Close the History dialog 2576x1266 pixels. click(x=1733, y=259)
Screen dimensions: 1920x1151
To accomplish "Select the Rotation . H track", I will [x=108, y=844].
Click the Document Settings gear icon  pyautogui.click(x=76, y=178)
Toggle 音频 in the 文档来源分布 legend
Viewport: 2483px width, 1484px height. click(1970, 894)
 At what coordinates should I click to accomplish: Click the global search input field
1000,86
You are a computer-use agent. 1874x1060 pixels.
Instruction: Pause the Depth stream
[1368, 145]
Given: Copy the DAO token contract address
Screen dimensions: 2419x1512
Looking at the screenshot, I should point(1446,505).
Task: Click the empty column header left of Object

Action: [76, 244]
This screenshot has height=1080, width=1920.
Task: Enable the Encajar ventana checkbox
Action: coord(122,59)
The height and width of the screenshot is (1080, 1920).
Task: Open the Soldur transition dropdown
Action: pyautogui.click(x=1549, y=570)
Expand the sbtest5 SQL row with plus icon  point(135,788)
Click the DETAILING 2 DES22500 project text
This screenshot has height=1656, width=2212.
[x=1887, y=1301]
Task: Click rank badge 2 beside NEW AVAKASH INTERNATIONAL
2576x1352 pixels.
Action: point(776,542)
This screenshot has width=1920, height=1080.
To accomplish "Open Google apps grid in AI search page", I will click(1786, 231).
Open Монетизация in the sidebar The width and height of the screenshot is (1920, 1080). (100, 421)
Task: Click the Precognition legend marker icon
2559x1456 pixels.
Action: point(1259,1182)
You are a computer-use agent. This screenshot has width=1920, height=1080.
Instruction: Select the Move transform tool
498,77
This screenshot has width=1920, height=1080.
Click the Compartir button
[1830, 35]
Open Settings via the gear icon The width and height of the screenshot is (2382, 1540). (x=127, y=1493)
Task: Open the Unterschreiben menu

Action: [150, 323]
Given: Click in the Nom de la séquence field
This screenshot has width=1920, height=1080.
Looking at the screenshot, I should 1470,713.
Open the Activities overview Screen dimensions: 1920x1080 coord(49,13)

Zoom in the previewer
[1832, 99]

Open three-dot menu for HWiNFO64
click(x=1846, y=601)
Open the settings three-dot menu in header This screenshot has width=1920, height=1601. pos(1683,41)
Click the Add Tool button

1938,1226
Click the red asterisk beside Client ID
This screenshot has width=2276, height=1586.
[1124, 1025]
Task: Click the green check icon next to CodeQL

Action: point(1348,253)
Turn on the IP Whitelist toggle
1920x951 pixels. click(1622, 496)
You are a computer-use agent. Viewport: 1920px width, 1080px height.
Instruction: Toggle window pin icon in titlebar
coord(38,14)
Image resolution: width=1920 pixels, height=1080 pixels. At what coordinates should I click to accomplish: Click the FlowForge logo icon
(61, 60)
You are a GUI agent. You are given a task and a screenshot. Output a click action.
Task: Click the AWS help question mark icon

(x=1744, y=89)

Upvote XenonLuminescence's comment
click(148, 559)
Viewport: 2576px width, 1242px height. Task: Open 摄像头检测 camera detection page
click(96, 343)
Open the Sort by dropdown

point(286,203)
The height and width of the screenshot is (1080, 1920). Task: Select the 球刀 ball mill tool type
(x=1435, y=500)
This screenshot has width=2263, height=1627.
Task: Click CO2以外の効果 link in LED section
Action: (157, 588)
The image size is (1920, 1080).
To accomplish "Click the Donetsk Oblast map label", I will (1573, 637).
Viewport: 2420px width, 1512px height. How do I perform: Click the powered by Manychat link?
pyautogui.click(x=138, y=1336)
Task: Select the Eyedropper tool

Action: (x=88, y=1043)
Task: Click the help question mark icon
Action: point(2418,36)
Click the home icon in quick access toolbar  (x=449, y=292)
= = = =
* [Work to complete] Start at the first line of the entries and stop at the line that contains "Task: Click rank". Repeat every line in that span exactly, and nothing beyond it.

* [Answer to the problem]
Close the History dialog 2576x1266 pixels. click(x=1733, y=259)
Screen dimensions: 1920x1151
To accomplish "Select the Rotation . H track", I will [x=108, y=844].
Click the Document Settings gear icon  pyautogui.click(x=76, y=178)
Toggle 音频 in the 文档来源分布 legend
Viewport: 2483px width, 1484px height. click(1970, 894)
 At what coordinates should I click to accomplish: Click the global search input field
1000,86
You are a computer-use agent. 1874x1060 pixels.
Instruction: Pause the Depth stream
[1368, 145]
Given: Copy the DAO token contract address
Screen dimensions: 2419x1512
Looking at the screenshot, I should point(1446,505).
Task: Click the empty column header left of Object

Action: [76, 244]
This screenshot has height=1080, width=1920.
Task: Enable the Encajar ventana checkbox
Action: coord(122,59)
The height and width of the screenshot is (1080, 1920).
Task: Open the Soldur transition dropdown
Action: pyautogui.click(x=1549, y=570)
Expand the sbtest5 SQL row with plus icon  point(135,788)
Click the DETAILING 2 DES22500 project text
This screenshot has height=1656, width=2212.
[x=1887, y=1301]
Task: Click rank badge 2 beside NEW AVAKASH INTERNATIONAL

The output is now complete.